### Activity
Go to the line below containing "Task: Click the gray header banner area" and print exactly from there through the line containing "Click the red answer B in question 1", both included. Print nothing else.

### Data for the task
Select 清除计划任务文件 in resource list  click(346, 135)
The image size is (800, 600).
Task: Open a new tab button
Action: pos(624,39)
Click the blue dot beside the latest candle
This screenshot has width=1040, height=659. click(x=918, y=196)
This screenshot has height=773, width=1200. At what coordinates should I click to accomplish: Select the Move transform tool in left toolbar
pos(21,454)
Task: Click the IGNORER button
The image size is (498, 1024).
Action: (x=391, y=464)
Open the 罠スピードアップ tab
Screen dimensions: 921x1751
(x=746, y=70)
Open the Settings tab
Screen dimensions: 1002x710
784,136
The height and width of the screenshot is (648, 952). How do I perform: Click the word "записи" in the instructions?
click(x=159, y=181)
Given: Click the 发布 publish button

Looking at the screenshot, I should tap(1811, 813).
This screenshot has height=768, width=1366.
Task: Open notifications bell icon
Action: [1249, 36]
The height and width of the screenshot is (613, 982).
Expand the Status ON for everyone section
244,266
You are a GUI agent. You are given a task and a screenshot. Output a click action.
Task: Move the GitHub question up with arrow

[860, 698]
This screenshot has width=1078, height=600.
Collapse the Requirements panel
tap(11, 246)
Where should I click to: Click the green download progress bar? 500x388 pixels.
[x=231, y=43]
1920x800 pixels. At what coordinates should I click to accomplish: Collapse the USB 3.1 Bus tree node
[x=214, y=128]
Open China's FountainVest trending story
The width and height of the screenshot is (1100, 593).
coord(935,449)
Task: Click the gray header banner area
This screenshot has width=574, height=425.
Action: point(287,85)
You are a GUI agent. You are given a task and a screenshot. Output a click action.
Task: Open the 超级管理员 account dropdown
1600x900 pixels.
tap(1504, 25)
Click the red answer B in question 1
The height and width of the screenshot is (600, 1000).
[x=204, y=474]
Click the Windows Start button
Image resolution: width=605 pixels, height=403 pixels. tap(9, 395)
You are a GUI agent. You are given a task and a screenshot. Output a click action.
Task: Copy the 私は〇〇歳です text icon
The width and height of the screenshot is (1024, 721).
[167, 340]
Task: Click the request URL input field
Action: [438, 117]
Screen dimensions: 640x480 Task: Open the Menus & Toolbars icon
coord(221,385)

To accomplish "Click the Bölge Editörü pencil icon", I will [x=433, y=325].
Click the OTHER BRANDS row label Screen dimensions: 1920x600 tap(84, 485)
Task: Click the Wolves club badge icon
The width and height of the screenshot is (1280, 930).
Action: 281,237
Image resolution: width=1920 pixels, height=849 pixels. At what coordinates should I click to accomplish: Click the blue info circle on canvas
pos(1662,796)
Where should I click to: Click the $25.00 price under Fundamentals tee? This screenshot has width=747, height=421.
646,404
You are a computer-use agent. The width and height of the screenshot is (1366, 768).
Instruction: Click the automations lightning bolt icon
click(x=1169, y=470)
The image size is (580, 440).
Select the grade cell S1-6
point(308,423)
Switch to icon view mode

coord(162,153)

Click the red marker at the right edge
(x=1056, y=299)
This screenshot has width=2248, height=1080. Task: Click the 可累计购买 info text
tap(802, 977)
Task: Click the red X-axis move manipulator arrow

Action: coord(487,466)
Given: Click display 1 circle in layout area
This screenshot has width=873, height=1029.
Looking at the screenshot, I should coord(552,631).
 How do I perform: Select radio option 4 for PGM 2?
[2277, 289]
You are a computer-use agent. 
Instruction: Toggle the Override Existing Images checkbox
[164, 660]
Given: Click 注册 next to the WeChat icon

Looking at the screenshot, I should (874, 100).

### Exercise response
Task: Click the gray header banner area
This screenshot has width=574, height=425.
Action: point(287,85)
You are a GUI agent. You are given a task and a screenshot. Output a click action.
Task: Open the 超级管理员 account dropdown
1600x900 pixels.
tap(1504, 25)
Click the red answer B in question 1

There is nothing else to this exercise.